In 2017 UK military personnel deployed on Op CABRIT as part of the NATO eFP Baltic Shield mission were issued with new a new Operational Ration Heater & Fuel, writes Bob Morrison.
In the beginning: At the end of the last decade Cardiff-based BCB International, who had been working in conjunction with Professor Knight and Doctor Morgan of Cardiff University, unveiled a new development in the outdoor cooking fuel field. Christened FireDragon, as it burns and it’s Welsh, the experimental substance was an ethanol-based all-weather, non-toxic, biofuel gel sourced from UK-grown grain stock. Also capable of being produced in tablet form as a replacement for hexamine tablets, although originally primarily intended for civilian use in outdoor cooking stoves, FireDragon obviously had military applications too.
You will see from the video clip that the FireDragon tablet ignited as soon as the match came in contact with it, and indeed I had more trouble getting the match to light than the tablet; I deliberately used a book of low quality matches from a NATO ration pack rather than more substantial windproof matches as I wanted to show just how easy it is to light the Welsh fuel tablet compared with hexamine, for which it seems sometimes even a blow torch will only just do the job.

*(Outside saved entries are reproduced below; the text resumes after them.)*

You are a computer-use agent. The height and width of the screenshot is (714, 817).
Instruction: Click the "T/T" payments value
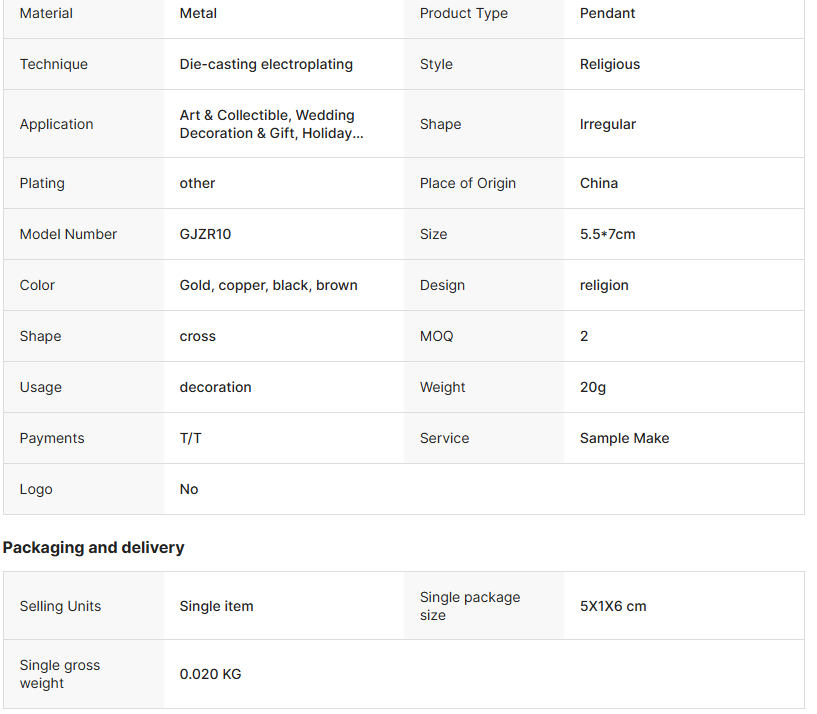[x=190, y=438]
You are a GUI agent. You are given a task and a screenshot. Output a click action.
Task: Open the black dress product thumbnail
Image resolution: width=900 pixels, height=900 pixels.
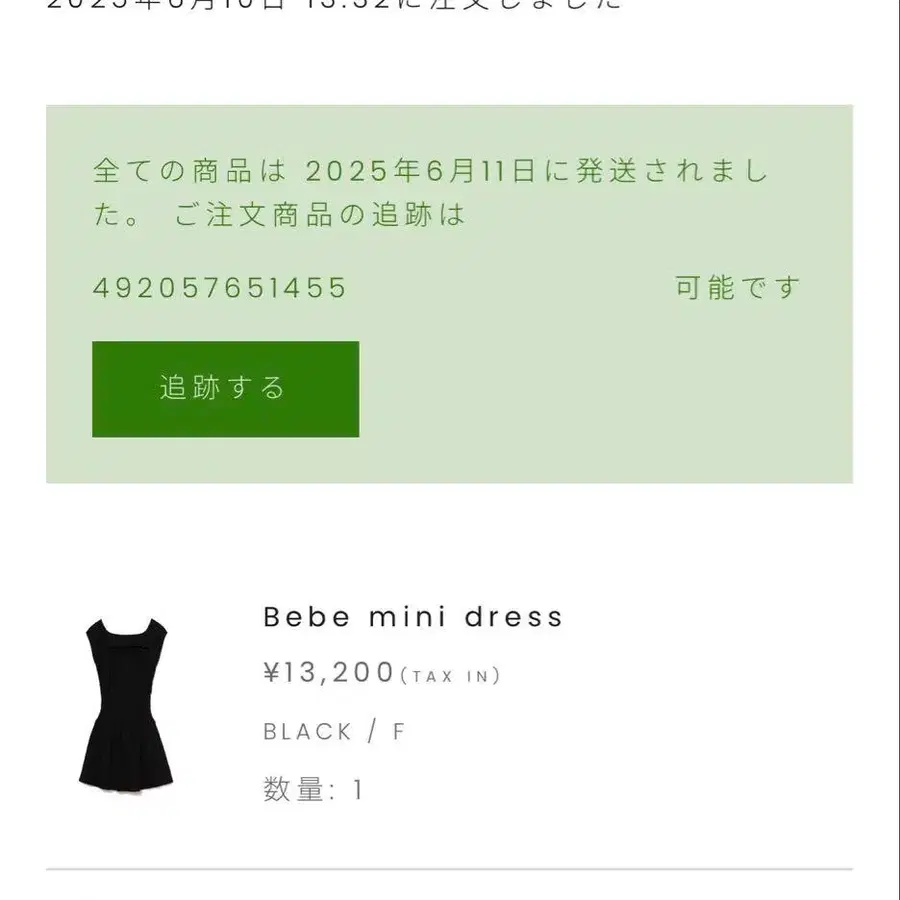coord(126,705)
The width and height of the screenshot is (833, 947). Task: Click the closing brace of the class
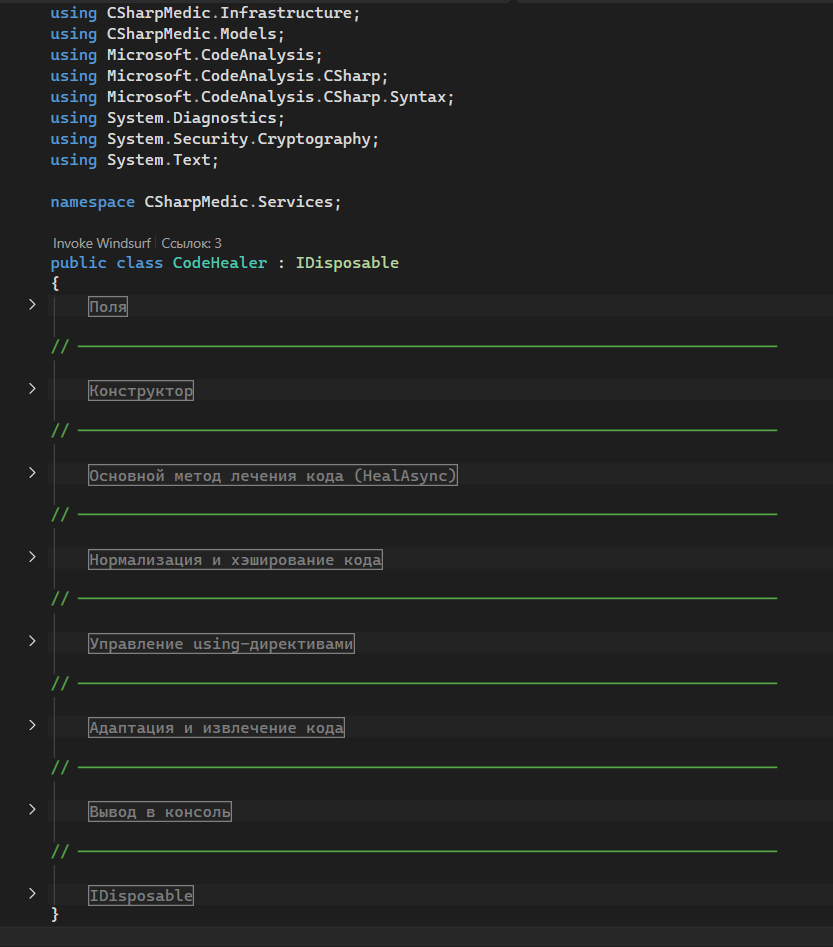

The video clip on this page has been truncated to stop the viewer falling asleep, but if you like watching paint dry you can see the full eleven minute sequence on our Vimeo page. FireDragon tablets are designed to bring 500mm of water from 20C to a rolling boil in five minutes and to continue for three minutes more, but in our unscientific field test a single tablet burned for ten minutes on a very blustery December day and heated the water from about 10C.